DIRECTIONS FOR THIS TASK:
With the exception of the pictures, transcribe the entire listing exactly.

AVAILABLE DATA:
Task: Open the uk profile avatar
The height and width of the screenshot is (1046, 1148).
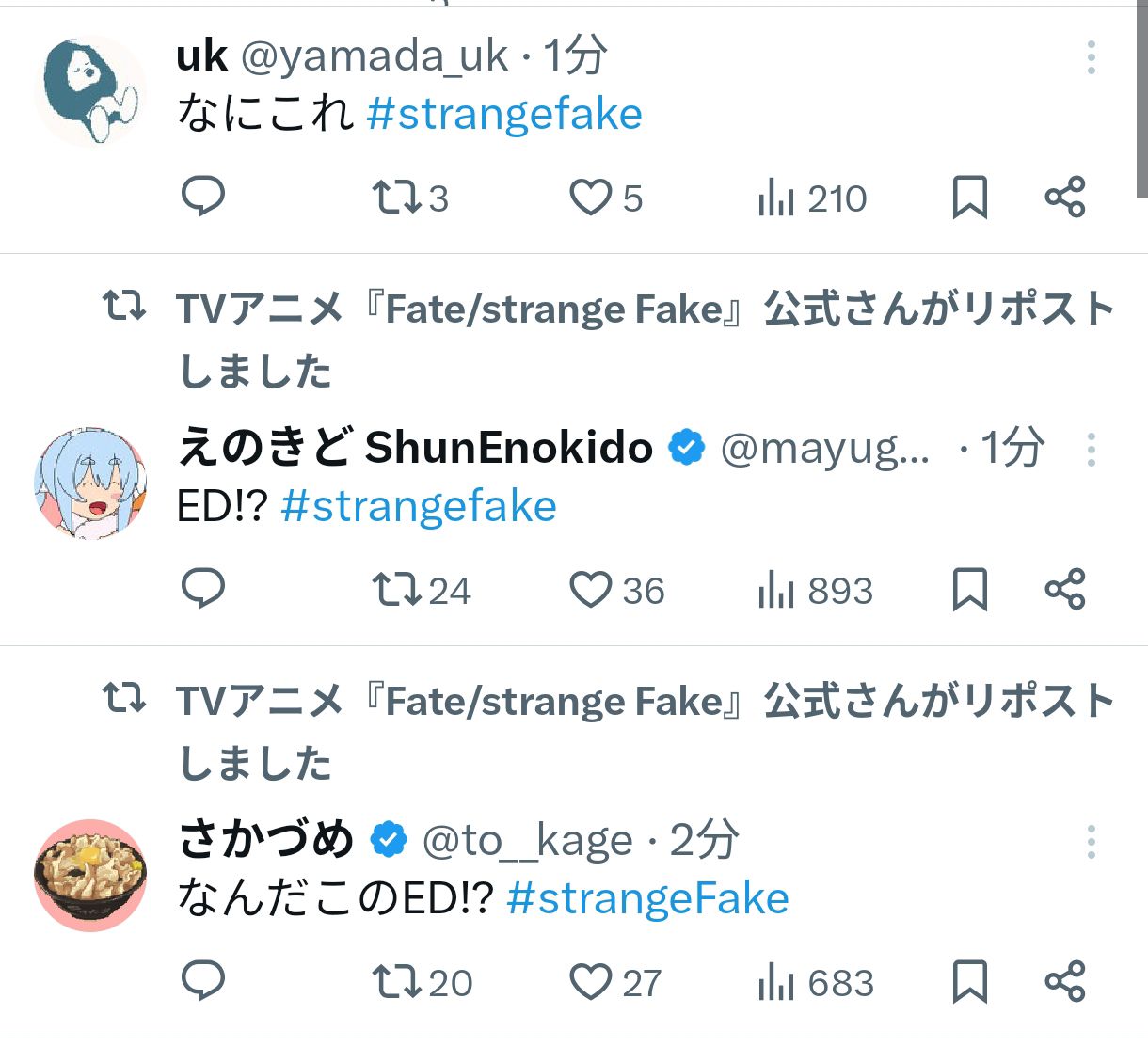Action: click(90, 91)
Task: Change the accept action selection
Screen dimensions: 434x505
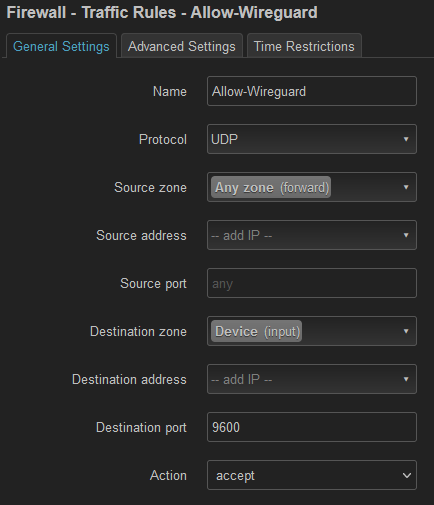Action: click(312, 475)
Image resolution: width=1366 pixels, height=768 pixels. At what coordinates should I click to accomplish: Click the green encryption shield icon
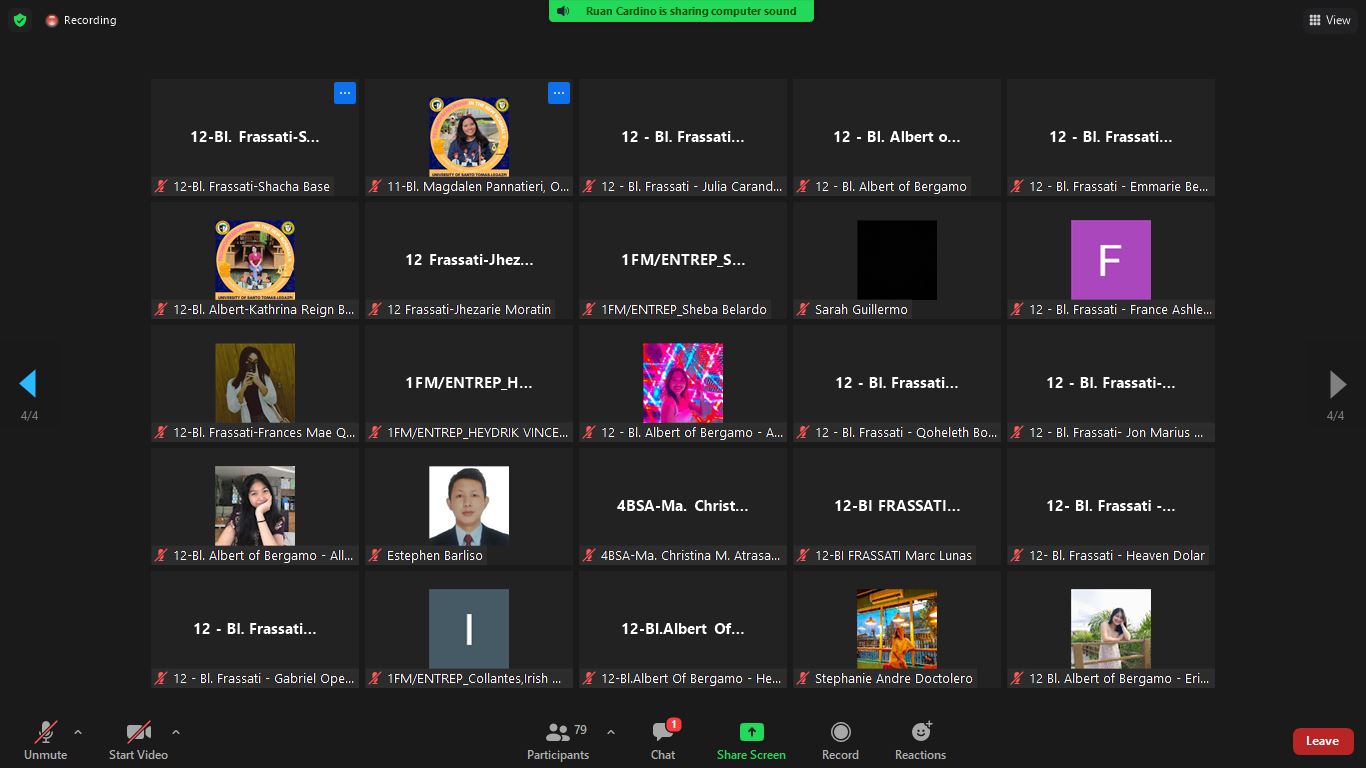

RESPONSE TO THIS TASK:
Task: Open the uk profile avatar
The height and width of the screenshot is (1046, 1148).
Action: click(90, 91)
Task: Change the accept action selection
Screen dimensions: 434x505
Action: click(312, 475)
Image resolution: width=1366 pixels, height=768 pixels. At what coordinates should I click to accomplish: Click the green encryption shield icon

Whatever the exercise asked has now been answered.